Does the Secretary of State think that the former Prime Minister, who was fined by the police and subsequently found to have knowingly lied to the late Queen, this House and therefore the public, strengthened or weakened the Union?

The Union has never been stronger, and this Prime Minister has said that those in public life should aspire to the highest standards of propriety.

I think we can all agree about the importance of politicians telling the truth. In that context, has my right hon. Friend seen the video released by the Scottish Government in which Cabinet Secretary Angus Robertson makes a range of spurious claims about devolution being under attack by the UK Government? If so, what does he think of it?

I did see Angus Robertson’s video clip, and I think I counted 16 false claims in the space of one minute and 40 seconds. That is a false claim every six seconds—pretty impressive, even by his standards. As usual, the nationalists are desperate to invent a grievance, but the reality is that the UK Government respect devolution, support it and strengthen it. The only people who want to destroy devolution are the ones who want to rip us out of the United Kingdom.
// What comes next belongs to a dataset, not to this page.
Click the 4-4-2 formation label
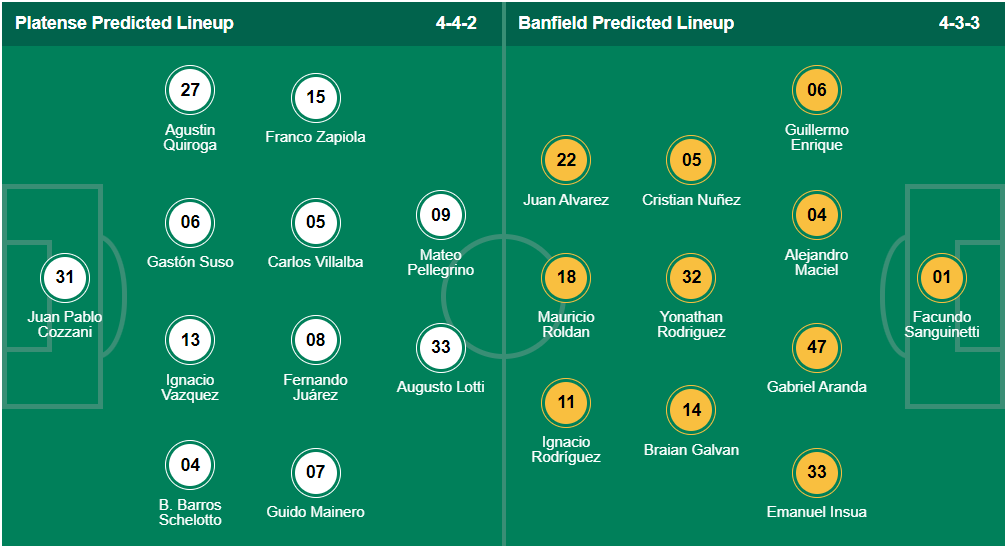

The Privileges Committee’s conclusions are crystal clear that the former Prime Minister knowingly misled this House and subsequently tried to intimidate the very Committee carrying out the inquiry he set up. Why did the Secretary of State not set an example and vote for the Privileges Committee’s report?

As I said to the media when this question was raised in an interview last week, it was simply because I felt the report was too excessive in its conclusions.